---- PAGE TEXT

World Liberty’s Stablecoin Was Attacked Overnight, The White House Has Gone Silent
In the cryptocurrency world, there is a specific type of Monday that occurs when social media feeds twitch, prices tremble, and everyone who was paying attention realizes something is wrong thirty seconds before the official statement is released. One of those Mondays was February 23, 2026. Posts from Eric Trump’s X account that mentioned World Liberty Financial started to disappear around 1 p.m. London time. A few minutes later, USD1, the company’s main stablecoin, fell to about $0.994 below its dollar peg. Not a breakdown. Technically, it’s not even a crisis. However, any deviation is a warning sign for a stablecoin, whose sole goal is to remain motionless.
The choreography that ensued was peculiar and revealing. Within hours, the World Liberty Financial account on X released a statement referring to the event as a “coordinated attack,” stating that hackers had opened “massive WLFI shorts” to profit from the chaos, paid influencers to spread FUD, and gained access to unidentified co-founder accounts. By the following morning, the stablecoin had recovered and was back within its historical range at $0.9994. According to the post, the engineering team had performed precisely as planned. The smart contracts remained unaltered. Every reserve is intact.

--------

_EXERCISE TASK_:
Reproduce the article above on the attack on World Liberty Financial's stablecoin, word for word and in full.

---- DATA

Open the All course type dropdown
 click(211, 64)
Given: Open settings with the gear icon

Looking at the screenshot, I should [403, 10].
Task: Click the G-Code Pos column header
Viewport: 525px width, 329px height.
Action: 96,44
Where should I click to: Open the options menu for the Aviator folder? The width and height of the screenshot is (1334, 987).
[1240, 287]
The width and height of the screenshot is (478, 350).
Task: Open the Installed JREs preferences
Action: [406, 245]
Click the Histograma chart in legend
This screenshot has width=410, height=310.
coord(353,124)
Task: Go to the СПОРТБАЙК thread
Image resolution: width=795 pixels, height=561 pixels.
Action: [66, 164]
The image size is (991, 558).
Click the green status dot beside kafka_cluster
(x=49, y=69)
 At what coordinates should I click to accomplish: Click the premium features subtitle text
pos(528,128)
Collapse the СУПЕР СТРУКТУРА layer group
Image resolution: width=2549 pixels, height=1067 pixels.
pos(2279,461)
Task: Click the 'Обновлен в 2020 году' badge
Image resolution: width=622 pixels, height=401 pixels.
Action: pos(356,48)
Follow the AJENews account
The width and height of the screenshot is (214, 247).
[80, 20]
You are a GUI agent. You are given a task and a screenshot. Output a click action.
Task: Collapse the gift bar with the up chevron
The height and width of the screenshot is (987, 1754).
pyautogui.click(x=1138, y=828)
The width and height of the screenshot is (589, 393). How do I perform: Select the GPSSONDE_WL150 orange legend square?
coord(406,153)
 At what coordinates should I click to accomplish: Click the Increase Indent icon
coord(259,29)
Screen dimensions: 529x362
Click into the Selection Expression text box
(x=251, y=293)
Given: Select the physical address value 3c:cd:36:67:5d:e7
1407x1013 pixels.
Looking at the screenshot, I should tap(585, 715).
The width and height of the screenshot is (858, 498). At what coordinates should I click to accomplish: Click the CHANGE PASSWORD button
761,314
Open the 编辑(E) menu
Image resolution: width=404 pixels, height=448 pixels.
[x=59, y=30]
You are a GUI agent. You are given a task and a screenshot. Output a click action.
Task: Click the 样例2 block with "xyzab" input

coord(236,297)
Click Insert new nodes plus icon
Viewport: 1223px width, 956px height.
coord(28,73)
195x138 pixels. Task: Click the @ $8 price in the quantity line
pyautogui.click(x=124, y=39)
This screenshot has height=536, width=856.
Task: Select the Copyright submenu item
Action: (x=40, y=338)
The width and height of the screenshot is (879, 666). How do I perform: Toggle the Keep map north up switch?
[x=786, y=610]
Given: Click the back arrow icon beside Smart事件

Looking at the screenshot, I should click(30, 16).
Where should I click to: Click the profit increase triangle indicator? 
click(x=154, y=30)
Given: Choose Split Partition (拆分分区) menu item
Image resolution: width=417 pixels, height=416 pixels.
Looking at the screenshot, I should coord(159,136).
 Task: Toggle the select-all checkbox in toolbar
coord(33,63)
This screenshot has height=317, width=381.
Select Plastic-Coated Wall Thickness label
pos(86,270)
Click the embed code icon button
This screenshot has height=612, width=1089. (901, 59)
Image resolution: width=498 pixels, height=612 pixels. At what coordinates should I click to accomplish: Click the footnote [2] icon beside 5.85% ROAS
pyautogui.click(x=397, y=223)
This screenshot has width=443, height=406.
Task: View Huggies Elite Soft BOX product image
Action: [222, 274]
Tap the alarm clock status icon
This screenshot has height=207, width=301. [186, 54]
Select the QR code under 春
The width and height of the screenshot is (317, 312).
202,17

--------

_ANSWER TO THE TASK_:
World Liberty’s Stablecoin Was Attacked Overnight, The White House Has Gone Silent
In the cryptocurrency world, there is a specific type of Monday that occurs when social media feeds twitch, prices tremble, and everyone who was paying attention realizes something is wrong thirty seconds before the official statement is released. One of those Mondays was February 23, 2026. Posts from Eric Trump’s X account that mentioned World Liberty Financial started to disappear around 1 p.m. London time. A few minutes later, USD1, the company’s main stablecoin, fell to about $0.994 below its dollar peg. Not a breakdown. Technically, it’s not even a crisis. However, any deviation is a warning sign for a stablecoin, whose sole goal is to remain motionless.
The choreography that ensued was peculiar and revealing. Within hours, the World Liberty Financial account on X released a statement referring to the event as a “coordinated attack,” stating that hackers had opened “massive WLFI shorts” to profit from the chaos, paid influencers to spread FUD, and gained access to unidentified co-founder accounts. By the following morning, the stablecoin had recovered and was back within its historical range at $0.9994. According to the post, the engineering team had performed precisely as planned. The smart contracts remained unaltered. Every reserve is intact.